* _The problem_
Arrange the records as a JSON list of strings, one string per line and leaving out blank lines, starting from the first line of the records and continuing through the line that contains "Open Информация о".

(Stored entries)
^^^^

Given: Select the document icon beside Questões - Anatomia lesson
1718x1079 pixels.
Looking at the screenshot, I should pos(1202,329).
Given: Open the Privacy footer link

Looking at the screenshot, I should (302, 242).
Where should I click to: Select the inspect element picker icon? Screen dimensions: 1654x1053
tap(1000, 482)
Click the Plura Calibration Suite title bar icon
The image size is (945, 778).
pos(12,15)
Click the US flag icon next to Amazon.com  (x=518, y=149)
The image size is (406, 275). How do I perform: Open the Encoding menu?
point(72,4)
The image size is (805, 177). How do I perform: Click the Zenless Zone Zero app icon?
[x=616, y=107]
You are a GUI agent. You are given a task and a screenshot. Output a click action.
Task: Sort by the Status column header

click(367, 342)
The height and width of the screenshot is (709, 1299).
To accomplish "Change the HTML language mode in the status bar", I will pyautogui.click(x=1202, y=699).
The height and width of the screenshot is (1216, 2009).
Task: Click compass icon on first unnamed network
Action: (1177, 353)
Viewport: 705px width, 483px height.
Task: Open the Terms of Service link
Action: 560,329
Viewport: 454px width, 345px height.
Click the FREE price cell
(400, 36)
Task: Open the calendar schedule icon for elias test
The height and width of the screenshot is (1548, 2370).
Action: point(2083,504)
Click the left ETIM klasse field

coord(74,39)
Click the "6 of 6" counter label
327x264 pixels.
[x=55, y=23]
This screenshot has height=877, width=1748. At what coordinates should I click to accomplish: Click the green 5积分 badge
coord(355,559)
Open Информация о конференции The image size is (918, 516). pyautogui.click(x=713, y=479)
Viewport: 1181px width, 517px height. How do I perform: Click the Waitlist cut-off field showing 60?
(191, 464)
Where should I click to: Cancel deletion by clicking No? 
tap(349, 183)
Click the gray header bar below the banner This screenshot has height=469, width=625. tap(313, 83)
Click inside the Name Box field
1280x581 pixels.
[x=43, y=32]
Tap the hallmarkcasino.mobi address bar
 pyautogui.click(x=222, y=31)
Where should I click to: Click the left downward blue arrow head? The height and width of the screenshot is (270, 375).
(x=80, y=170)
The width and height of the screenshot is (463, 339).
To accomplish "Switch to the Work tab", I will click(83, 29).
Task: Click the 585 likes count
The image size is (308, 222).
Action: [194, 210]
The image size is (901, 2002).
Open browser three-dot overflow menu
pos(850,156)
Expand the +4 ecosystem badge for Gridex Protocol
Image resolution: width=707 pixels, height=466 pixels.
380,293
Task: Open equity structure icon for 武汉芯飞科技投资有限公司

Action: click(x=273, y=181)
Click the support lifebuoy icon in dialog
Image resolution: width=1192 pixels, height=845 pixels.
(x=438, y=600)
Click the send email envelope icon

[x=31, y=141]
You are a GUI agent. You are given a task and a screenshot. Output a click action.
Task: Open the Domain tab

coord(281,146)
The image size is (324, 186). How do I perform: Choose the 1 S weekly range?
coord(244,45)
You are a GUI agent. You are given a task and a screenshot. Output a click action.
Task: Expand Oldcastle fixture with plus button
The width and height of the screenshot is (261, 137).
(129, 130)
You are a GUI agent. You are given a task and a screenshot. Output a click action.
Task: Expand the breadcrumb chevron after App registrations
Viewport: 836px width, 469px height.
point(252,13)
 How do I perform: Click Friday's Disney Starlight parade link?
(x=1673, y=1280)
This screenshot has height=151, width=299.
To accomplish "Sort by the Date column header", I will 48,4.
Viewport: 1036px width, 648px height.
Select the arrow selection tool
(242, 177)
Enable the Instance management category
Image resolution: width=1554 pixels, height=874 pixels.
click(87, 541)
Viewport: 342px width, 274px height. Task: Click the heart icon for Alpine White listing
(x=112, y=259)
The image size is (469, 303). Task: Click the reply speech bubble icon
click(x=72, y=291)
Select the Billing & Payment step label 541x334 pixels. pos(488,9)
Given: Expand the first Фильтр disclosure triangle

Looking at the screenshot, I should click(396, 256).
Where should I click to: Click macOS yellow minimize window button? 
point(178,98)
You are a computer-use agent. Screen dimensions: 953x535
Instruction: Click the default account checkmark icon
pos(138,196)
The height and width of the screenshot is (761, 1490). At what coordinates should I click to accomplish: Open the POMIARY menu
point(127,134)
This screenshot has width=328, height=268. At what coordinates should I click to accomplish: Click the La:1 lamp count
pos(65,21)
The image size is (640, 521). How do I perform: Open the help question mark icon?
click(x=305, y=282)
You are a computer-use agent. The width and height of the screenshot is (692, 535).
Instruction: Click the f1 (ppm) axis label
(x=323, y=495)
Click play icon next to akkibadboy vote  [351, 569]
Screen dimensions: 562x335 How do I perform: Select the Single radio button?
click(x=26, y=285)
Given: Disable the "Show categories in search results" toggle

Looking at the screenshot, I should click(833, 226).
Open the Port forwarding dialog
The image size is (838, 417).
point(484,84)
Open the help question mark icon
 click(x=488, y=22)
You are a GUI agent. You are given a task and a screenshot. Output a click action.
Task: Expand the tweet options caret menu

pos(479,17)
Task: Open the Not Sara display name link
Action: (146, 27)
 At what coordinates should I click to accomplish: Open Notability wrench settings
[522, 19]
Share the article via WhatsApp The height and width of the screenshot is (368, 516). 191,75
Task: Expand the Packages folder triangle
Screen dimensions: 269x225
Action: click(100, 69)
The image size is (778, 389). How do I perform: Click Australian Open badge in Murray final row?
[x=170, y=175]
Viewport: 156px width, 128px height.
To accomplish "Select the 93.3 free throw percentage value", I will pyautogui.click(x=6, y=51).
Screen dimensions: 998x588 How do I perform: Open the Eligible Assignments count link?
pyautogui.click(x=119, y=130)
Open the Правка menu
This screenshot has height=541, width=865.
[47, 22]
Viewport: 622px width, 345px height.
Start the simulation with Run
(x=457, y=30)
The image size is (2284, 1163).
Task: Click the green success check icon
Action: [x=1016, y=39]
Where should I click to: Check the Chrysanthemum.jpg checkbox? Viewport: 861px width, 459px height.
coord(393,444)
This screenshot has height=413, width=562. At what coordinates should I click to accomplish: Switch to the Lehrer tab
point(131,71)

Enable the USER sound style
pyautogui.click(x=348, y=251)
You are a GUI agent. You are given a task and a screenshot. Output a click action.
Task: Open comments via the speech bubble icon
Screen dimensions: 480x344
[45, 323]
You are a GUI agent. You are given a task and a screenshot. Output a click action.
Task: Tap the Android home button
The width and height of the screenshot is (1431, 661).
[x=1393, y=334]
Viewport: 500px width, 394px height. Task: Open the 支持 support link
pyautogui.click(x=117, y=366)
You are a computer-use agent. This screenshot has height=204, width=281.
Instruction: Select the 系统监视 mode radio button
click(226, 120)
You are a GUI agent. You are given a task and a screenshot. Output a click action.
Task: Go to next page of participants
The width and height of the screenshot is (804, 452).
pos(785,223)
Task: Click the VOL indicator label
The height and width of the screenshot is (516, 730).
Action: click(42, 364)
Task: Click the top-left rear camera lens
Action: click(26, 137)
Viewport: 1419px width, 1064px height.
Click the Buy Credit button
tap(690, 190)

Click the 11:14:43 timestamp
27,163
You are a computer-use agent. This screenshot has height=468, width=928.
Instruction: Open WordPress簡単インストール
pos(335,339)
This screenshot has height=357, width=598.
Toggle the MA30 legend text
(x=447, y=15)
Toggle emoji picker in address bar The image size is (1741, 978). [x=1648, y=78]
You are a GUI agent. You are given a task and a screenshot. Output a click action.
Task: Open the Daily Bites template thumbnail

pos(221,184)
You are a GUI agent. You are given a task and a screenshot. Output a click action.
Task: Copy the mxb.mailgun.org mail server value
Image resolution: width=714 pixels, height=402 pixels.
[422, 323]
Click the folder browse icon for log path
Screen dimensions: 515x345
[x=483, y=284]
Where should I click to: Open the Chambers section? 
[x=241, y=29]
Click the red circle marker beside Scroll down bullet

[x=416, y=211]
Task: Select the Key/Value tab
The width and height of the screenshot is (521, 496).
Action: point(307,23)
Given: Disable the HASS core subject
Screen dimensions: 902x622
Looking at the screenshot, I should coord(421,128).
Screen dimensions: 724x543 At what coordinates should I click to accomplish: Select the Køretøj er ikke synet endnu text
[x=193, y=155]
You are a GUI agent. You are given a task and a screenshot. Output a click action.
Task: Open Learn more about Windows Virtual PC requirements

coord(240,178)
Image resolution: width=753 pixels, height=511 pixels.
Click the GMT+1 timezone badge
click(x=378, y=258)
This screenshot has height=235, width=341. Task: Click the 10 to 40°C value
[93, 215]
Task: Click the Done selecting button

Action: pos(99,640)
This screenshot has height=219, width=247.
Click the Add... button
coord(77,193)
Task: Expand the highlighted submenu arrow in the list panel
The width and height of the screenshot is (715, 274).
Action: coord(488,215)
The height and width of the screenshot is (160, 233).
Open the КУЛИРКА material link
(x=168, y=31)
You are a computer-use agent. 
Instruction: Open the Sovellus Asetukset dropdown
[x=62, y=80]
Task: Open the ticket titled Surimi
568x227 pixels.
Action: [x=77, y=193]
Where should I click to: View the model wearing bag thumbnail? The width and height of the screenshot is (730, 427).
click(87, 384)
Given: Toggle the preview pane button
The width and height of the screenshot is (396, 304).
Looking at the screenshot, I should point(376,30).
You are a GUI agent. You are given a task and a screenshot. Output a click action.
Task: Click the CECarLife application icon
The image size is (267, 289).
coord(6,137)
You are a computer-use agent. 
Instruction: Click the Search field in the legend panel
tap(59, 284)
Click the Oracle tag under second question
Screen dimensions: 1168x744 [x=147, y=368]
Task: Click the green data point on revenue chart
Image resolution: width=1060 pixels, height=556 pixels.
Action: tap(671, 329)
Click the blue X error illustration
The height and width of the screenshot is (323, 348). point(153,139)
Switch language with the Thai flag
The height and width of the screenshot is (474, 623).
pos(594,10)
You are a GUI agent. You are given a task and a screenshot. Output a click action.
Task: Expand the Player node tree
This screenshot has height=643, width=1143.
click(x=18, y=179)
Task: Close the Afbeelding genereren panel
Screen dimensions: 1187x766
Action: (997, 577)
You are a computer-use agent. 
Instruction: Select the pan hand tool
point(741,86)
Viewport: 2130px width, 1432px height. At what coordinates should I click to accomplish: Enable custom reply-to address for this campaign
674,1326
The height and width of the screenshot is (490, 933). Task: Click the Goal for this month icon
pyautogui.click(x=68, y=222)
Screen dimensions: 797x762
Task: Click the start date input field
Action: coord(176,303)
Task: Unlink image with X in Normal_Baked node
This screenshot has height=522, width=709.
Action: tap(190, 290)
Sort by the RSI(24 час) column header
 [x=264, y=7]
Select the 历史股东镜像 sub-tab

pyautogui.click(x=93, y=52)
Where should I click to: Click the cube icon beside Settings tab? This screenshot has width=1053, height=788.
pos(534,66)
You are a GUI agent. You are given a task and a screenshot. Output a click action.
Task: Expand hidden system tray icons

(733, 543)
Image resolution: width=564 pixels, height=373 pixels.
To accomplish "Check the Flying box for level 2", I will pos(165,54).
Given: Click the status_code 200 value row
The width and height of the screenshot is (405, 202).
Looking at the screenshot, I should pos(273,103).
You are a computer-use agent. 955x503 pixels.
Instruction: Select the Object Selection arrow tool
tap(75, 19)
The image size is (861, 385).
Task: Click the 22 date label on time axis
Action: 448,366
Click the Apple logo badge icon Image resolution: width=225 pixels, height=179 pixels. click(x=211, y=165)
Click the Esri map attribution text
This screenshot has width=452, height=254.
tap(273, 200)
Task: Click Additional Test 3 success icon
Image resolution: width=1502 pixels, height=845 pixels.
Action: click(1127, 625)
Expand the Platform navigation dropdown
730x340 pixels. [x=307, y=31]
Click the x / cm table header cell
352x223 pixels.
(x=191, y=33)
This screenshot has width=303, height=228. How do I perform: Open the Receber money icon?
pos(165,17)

^^^^

* _Result_
[
  "Given: Select the document icon beside Questões - Anatomia lesson",
  "1718x1079 pixels.",
  "Looking at the screenshot, I should pos(1202,329).",
  "Given: Open the Privacy footer link",
  "Looking at the screenshot, I should (302, 242).",
  "Where should I click to: Select the inspect element picker icon? Screen dimensions: 1654x1053",
  "tap(1000, 482)",
  "Click the Plura Calibration Suite title bar icon",
  "The image size is (945, 778).",
  "pos(12,15)",
  "Click the US flag icon next to Amazon.com  (x=518, y=149)",
  "The image size is (406, 275). How do I perform: Open the Encoding menu?",
  "point(72,4)",
  "The image size is (805, 177). How do I perform: Click the Zenless Zone Zero app icon?",
  "[x=616, y=107]",
  "You are a GUI agent. You are given a task and a screenshot. Output a click action.",
  "Task: Sort by the Status column header",
  "click(367, 342)",
  "The height and width of the screenshot is (709, 1299).",
  "To accomplish \"Change the HTML language mode in the status bar\", I will pyautogui.click(x=1202, y=699).",
  "The height and width of the screenshot is (1216, 2009).",
  "Task: Click compass icon on first unnamed network",
  "Action: (1177, 353)",
  "Viewport: 705px width, 483px height.",
  "Task: Open the Terms of Service link",
  "Action: 560,329",
  "Viewport: 454px width, 345px height.",
  "Click the FREE price cell",
  "(400, 36)",
  "Task: Open the calendar schedule icon for elias test",
  "The height and width of the screenshot is (1548, 2370).",
  "Action: point(2083,504)",
  "Click the left ETIM klasse field",
  "coord(74,39)",
  "Click the \"6 of 6\" counter label",
  "327x264 pixels.",
  "[x=55, y=23]",
  "This screenshot has height=877, width=1748. At what coordinates should I click to accomplish: Click the green 5积分 badge",
  "coord(355,559)",
  "Open Информация о конференции The image size is (918, 516). pyautogui.click(x=713, y=479)"
]